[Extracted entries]

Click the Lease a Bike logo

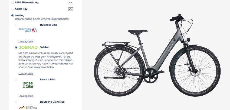pos(28,84)
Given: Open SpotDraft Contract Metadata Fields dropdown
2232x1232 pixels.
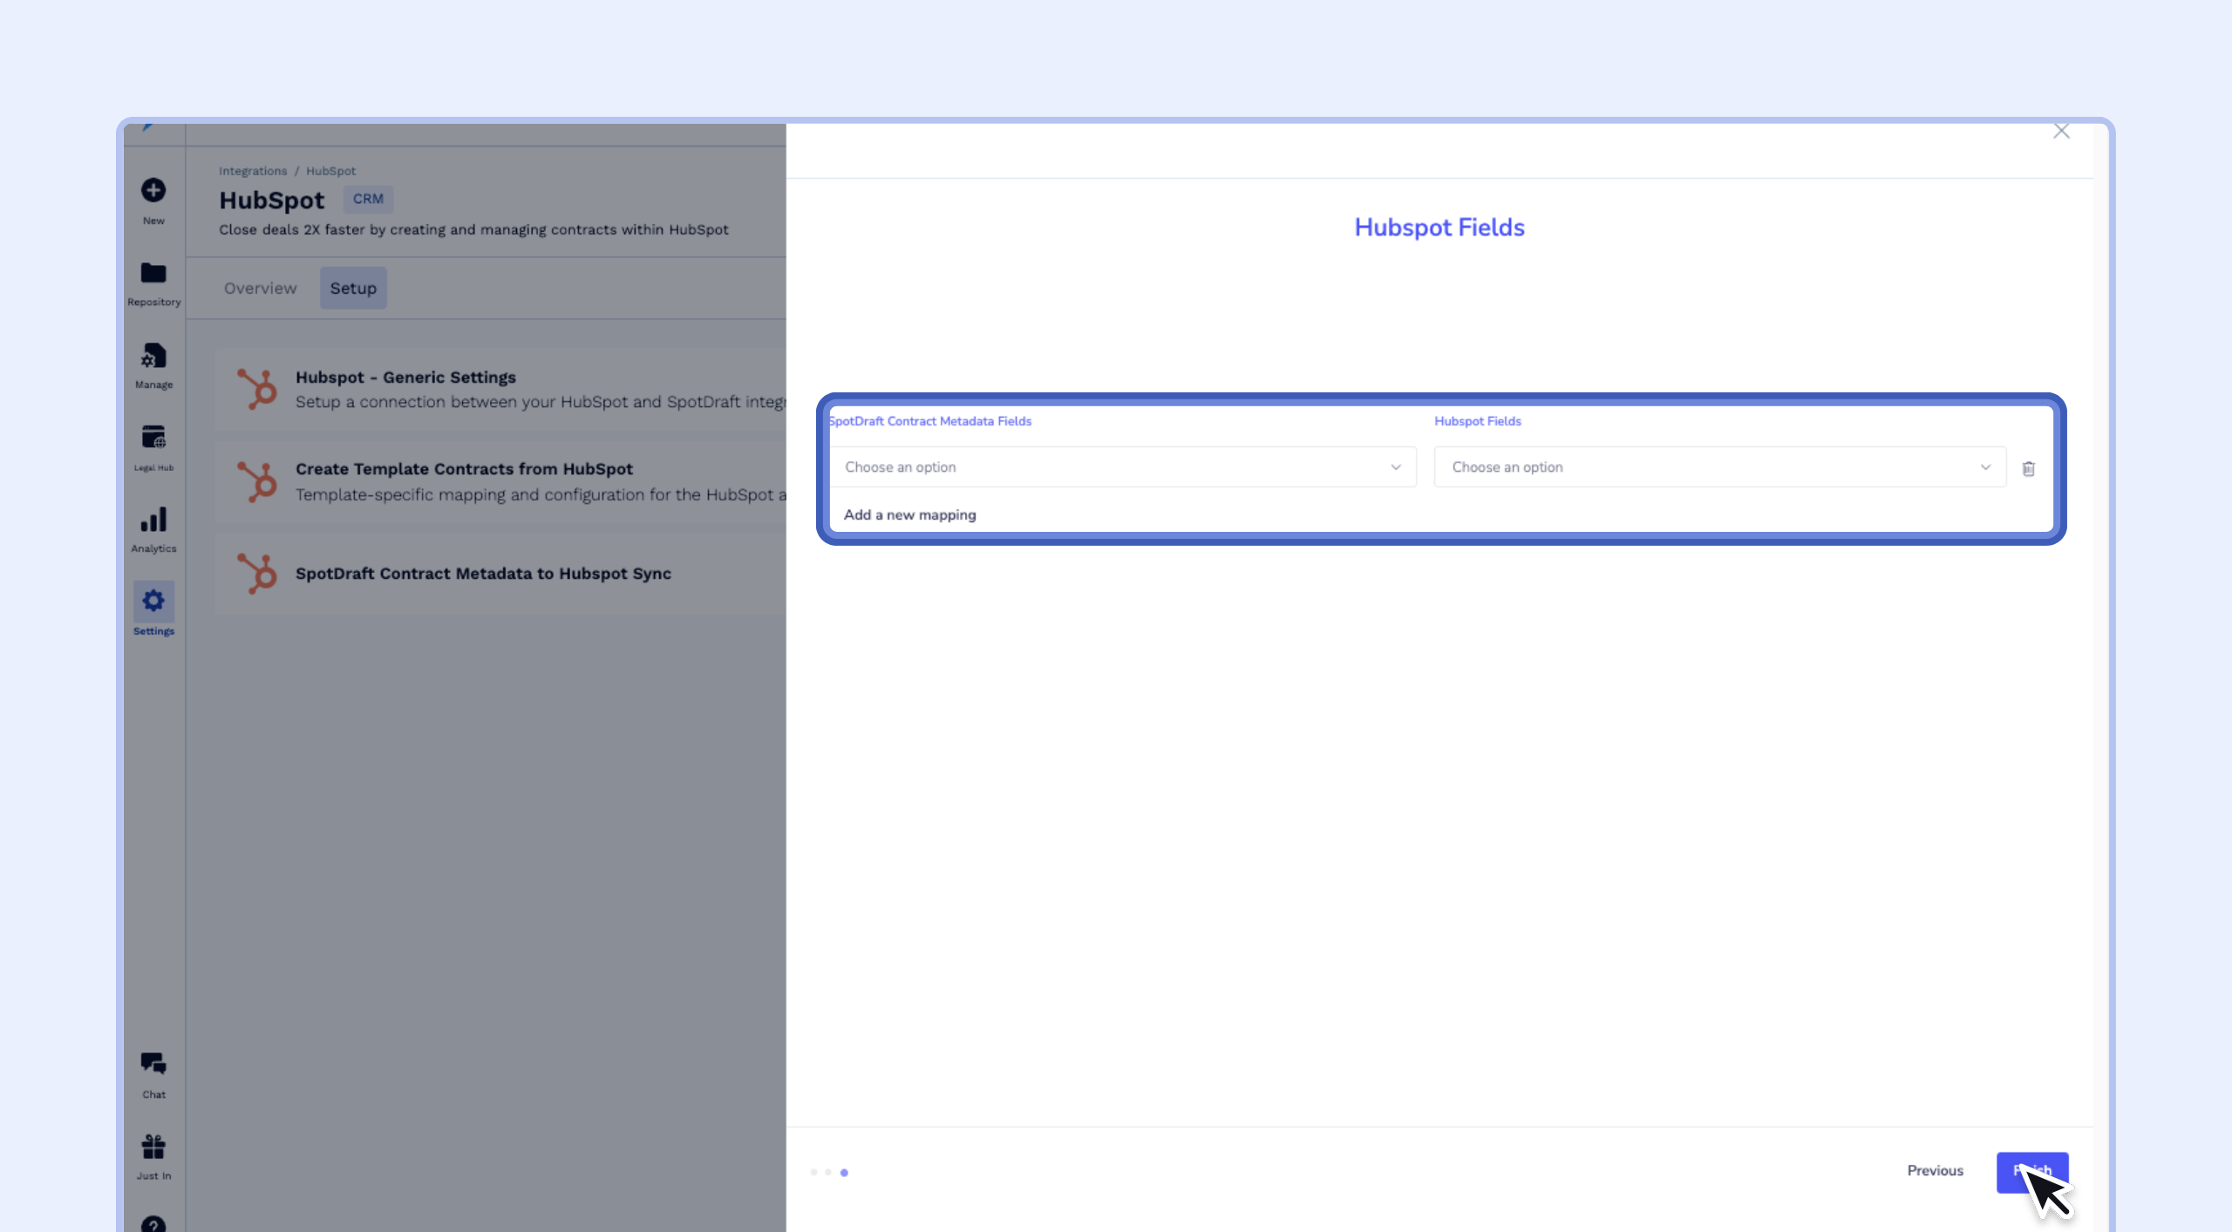Looking at the screenshot, I should click(x=1122, y=467).
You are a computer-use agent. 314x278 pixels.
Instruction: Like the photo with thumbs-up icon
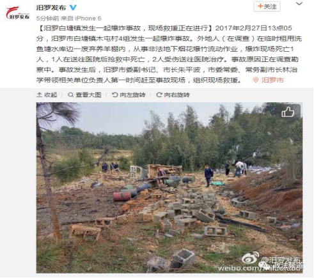(x=288, y=112)
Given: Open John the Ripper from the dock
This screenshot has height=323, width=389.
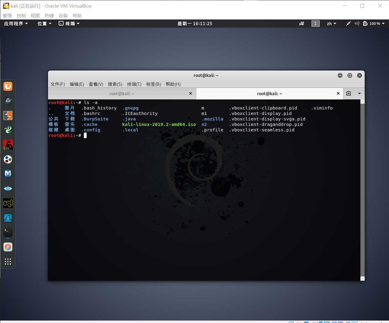Looking at the screenshot, I should pos(8,145).
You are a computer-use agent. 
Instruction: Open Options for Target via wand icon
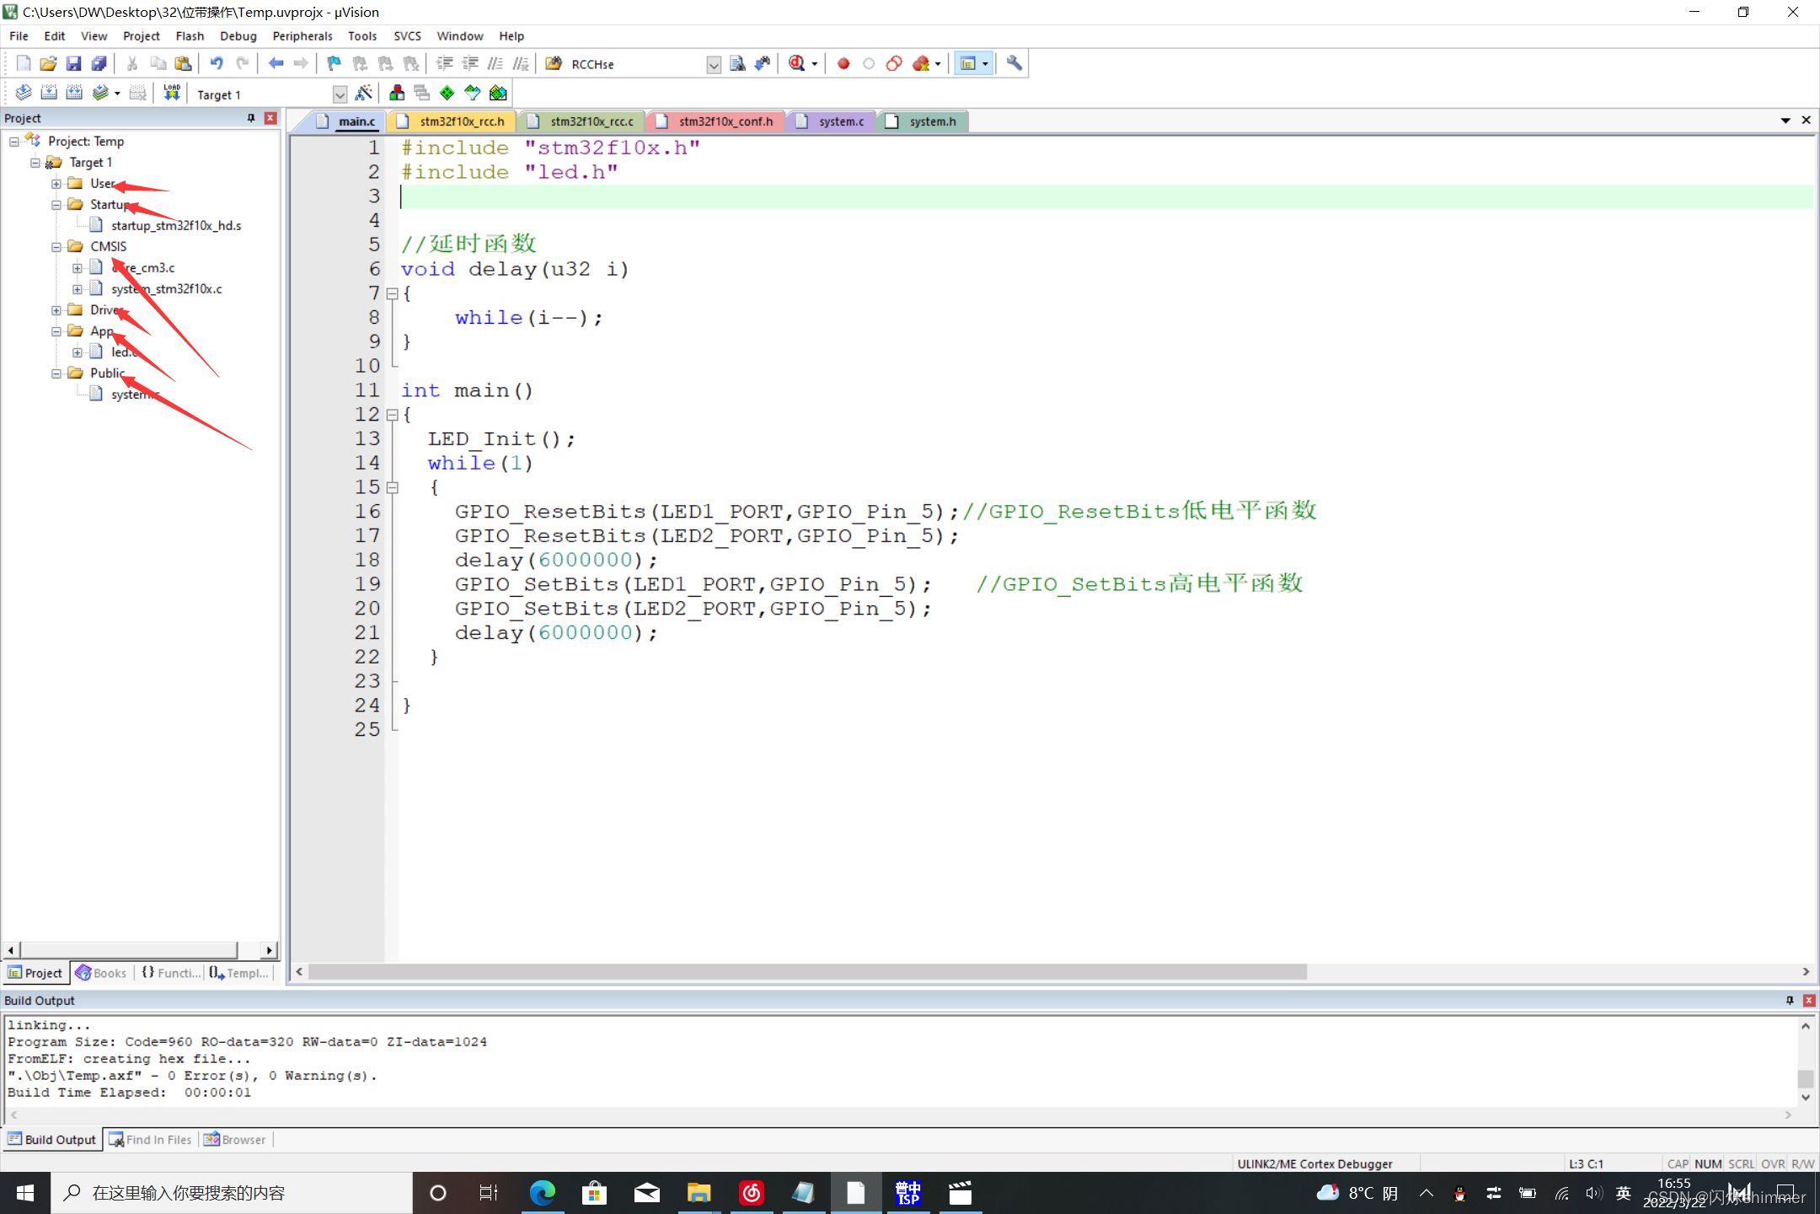(364, 93)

| Exercise brief |
Reproduce the entries from the line with "Given: Open SpotDraft" through the end of the entries, including both of those lines. Leave the pictures out of your answer.

| The output |
Given: Open SpotDraft Contract Metadata Fields dropdown
2232x1232 pixels.
Looking at the screenshot, I should click(x=1122, y=467).
You are a computer-use agent. 314x278 pixels.
Instruction: Like the photo with thumbs-up icon
(x=288, y=112)
Given: Open John the Ripper from the dock
This screenshot has height=323, width=389.
Looking at the screenshot, I should pos(8,145).
You are a computer-use agent. 
Instruction: Open Options for Target via wand icon
(364, 93)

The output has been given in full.